No futuro, com expressa previsão legal,
espera-se que este mecanismo gere efetividade no sistema punitivo, de forma a fortalecer tal
prerrogativa estatal, afastando maus intencionados que se aproximam da Administração Pública
com o intento de apenas lesar o erário, dilapidando os já escassos recursos públicos.
[1] “A constituição de nova sociedade, com o mesmo objeto social, com os mesmos sócios e com o mesmo endereço, em substituição a outra declarada inidônea para licitar com a Administração Pública Estadual, com o objetivo de burlar a aplicação da sanção administrativa, constitui abuso de forma e fraude à Lei de Licitações (Lei nº 8.666/93, de modo a possibilitar a aplicação da teoria da desconsideração da personalidade jurídica para estenderem-se os efeitos da sanção administrativa à nova sociedade constituída).
A Administração Pública pode, em observância ao princípio da moralidade administrativa e da indisponibilidade dos interesses públicos tutelados, desconsiderar a personalidade jurídica de sociedade constituída com abuso de forma e fraude à lei, desde que facultados ao administrado o contraditório e a ampla defesa em processo administrativo regular.” (BRASIL. Superior Tribunal de Justiça. REsp. nº 15.166/BA. 2ª Turma. Relator: Ministro Castro Meira. Julgado em 07.08.2003. DJU, Brasília, DF, 08 set. 2003.)
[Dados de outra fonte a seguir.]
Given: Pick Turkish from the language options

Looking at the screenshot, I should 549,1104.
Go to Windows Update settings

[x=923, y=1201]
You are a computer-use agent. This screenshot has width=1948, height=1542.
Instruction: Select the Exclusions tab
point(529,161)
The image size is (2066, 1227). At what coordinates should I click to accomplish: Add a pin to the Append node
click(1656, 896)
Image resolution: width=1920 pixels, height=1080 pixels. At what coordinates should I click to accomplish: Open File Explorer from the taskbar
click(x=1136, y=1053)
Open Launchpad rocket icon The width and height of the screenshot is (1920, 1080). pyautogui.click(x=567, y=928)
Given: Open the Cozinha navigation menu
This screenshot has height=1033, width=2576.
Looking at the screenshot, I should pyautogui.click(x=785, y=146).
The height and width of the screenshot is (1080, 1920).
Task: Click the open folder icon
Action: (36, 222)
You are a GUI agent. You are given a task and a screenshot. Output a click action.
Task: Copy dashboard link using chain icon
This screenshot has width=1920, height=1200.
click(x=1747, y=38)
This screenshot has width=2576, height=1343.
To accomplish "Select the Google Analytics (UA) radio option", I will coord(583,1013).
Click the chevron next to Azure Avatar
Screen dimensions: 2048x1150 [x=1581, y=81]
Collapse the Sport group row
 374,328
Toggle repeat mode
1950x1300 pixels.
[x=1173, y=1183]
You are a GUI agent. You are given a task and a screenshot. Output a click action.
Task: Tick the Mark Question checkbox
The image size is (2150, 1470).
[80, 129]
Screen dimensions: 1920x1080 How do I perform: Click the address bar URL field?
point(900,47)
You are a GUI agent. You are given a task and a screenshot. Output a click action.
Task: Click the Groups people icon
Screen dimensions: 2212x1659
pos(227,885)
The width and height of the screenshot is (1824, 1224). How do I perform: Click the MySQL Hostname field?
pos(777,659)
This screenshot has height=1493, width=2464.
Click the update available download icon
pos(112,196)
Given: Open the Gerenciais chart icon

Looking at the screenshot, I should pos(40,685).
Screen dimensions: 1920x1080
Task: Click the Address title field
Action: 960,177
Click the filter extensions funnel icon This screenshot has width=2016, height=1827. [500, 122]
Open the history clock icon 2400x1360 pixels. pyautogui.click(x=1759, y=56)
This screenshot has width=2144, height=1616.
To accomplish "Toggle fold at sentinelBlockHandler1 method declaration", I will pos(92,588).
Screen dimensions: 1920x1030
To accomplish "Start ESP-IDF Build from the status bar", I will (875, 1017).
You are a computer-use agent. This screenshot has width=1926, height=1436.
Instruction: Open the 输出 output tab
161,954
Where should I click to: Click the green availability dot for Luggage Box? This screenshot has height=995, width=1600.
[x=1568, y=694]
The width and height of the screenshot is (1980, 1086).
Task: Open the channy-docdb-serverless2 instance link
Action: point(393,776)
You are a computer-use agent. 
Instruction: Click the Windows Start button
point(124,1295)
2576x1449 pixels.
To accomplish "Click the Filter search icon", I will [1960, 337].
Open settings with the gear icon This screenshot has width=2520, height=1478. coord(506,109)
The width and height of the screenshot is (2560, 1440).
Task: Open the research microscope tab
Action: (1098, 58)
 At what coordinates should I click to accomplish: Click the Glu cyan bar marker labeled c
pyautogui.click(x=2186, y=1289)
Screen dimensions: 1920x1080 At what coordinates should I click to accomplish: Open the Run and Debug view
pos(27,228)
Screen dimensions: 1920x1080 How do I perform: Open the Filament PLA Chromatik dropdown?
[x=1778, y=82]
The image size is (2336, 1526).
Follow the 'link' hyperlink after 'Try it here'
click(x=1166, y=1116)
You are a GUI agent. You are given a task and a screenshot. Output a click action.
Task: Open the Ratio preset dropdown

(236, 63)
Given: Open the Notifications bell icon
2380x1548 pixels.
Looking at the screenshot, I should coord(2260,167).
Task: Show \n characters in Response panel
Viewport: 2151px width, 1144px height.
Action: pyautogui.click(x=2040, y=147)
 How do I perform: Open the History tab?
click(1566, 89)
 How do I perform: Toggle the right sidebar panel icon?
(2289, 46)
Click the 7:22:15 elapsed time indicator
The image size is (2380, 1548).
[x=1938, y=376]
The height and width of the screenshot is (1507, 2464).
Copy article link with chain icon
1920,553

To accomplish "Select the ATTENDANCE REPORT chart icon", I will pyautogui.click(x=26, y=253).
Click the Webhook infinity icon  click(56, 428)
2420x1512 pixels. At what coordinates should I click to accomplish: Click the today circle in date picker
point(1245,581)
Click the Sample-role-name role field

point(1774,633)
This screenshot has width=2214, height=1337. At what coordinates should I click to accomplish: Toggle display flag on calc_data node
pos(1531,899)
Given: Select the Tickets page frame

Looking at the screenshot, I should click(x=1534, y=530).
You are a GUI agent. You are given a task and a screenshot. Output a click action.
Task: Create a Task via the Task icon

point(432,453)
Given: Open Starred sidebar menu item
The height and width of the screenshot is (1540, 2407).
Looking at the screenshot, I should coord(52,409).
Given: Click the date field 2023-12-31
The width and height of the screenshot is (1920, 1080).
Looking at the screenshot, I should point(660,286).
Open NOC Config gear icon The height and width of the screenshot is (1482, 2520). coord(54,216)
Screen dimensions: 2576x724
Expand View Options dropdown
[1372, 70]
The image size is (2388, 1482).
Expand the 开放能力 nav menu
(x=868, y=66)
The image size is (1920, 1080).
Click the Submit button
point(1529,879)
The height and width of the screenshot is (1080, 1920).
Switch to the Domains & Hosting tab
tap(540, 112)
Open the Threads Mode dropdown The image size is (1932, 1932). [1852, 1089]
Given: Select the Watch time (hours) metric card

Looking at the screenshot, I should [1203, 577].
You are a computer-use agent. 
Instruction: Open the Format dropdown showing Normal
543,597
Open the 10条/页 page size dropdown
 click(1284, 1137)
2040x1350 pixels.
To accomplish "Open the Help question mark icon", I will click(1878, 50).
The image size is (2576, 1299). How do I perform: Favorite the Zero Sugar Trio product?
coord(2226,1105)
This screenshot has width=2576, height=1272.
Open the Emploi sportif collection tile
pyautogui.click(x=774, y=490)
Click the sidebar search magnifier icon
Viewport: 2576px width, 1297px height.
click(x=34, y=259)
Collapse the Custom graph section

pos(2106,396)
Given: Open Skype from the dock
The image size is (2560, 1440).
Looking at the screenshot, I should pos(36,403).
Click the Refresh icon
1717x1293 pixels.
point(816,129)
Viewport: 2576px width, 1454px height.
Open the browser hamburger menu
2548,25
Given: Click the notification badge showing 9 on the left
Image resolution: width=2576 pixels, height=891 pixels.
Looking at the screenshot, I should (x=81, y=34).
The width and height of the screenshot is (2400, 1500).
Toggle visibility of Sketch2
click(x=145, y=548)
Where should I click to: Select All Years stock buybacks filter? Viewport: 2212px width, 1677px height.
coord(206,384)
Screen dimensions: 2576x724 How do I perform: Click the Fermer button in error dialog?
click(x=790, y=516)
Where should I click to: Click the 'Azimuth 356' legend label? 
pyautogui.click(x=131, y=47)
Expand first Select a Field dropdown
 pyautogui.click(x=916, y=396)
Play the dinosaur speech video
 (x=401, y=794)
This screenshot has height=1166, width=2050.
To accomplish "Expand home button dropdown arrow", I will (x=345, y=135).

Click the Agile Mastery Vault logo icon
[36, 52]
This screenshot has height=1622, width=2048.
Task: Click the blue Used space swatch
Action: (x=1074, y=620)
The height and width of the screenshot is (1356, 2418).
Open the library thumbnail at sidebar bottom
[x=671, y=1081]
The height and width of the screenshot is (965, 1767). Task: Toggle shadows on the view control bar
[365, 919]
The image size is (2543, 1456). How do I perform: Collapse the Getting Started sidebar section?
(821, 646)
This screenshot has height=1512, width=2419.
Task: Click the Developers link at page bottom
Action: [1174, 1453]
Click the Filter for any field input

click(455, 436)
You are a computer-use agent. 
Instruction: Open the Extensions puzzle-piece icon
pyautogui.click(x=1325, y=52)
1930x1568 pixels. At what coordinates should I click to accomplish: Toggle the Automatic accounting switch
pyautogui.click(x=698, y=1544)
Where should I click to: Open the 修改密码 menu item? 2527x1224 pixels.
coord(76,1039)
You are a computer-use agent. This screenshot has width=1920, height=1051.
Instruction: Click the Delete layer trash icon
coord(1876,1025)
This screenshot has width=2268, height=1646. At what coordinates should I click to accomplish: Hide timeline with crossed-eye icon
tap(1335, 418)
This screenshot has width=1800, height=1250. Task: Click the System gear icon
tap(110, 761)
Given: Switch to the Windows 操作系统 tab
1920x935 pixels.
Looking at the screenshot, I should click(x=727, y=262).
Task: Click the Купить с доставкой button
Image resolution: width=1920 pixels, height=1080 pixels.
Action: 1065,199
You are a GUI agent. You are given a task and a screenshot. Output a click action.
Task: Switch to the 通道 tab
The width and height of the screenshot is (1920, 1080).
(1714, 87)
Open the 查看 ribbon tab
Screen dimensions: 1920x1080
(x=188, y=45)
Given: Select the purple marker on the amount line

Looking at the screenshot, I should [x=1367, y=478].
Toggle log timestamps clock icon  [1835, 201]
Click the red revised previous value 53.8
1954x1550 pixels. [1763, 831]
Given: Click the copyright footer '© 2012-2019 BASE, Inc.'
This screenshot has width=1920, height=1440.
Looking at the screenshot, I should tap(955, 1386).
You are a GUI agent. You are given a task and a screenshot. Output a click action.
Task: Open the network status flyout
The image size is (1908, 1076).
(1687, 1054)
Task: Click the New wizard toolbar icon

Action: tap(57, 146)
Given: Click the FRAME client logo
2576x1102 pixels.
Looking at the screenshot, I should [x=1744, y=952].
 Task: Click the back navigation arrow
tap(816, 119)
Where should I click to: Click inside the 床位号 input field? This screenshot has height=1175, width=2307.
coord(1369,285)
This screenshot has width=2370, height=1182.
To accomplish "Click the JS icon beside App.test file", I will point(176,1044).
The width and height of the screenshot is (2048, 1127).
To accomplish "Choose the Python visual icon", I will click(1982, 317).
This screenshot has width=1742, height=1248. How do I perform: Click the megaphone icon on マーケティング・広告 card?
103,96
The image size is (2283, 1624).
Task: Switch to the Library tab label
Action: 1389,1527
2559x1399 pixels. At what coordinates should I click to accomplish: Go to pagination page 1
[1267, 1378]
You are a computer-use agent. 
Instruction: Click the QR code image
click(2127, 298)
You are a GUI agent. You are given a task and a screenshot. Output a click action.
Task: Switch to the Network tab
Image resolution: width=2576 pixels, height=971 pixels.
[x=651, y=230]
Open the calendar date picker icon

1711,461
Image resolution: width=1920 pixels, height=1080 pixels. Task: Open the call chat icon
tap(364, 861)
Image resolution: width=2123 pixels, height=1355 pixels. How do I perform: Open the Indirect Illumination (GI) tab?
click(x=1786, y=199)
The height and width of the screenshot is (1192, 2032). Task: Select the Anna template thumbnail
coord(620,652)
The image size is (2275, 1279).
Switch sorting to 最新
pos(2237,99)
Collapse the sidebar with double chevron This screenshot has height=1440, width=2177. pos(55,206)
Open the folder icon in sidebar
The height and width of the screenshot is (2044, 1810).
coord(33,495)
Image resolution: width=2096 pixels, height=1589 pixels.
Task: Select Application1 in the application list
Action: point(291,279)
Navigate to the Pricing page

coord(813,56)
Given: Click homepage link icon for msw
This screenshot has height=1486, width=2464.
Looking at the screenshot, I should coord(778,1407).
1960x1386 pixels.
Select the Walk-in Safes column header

[2] “REPRESENTAÇÃO FORMULADA COM FULCRO NO ART. 113, § 1º DA LEI DE LICITAÇÕES. EMPRESA CONSTITUÍDA COM O INTUITO DE BURLAR A LEI. FRAUDE EM LICITAÇÃO. AUDIÊNCIA. REJEIÇÃO DAS RAZÕES DE JUSTIFICATIVA. DECLARAÇÃO DE INIDONEIDADE DE LICITANTE. NULIDADE DO CERTAME E DA CONTRATAÇÃO. 1. Confirmado que a empresa licitante foi constituída com o nítido intuito de fraudar a lei, cabe desconsiderar a sua personalidade jurídica de forma a preservar os interesses tutelados pelo ordenamento jurídico. 2. Deve ser declarada a nulidade de licitação cujo vencedor utilizou-se de meios fraudulentos.” (BRASIL. Tribunal de Contas da União. Acórdão nº 928/2008. Plenário. Relator: Ministro Benjamin Zymler. Sessão de 21.05.2008. Acesso em: 13 jun. 2017.)
[3]“Art. 133. O incidente de desconsideração da personalidade jurídica será instaurado a pedido da parte ou do Ministério Público, quando lhe couber intervir no processo.”
[4] “Art. 159. A personalidade jurídica poderá ser desconsiderada sempre que utilizada com abuso do direito para facilitar, encobrir ou dissimular a prática dos atos ilícitos previstos nesta Lei ou para provocar confusão patrimonial, sendo estendidos todos os efeitos das sanções aplicadas à pessoa jurídica aos seus administradores e sócios com poderes de administração, à pessoa jurídica sucessora ou à empresa, do mesmo ramo, com relação de coligação ou controle, de fato ou de direito, com o sancionado, observados, em todos os casos, o contraditório, a ampla defesa e a obrigatoriedade de análise jurídica prévia de fato ou de direito, com o sancionado, observados, em todos os casos, o contraditório, a ampla defesa e a obrigatoriedade de análise jurídica prévia.”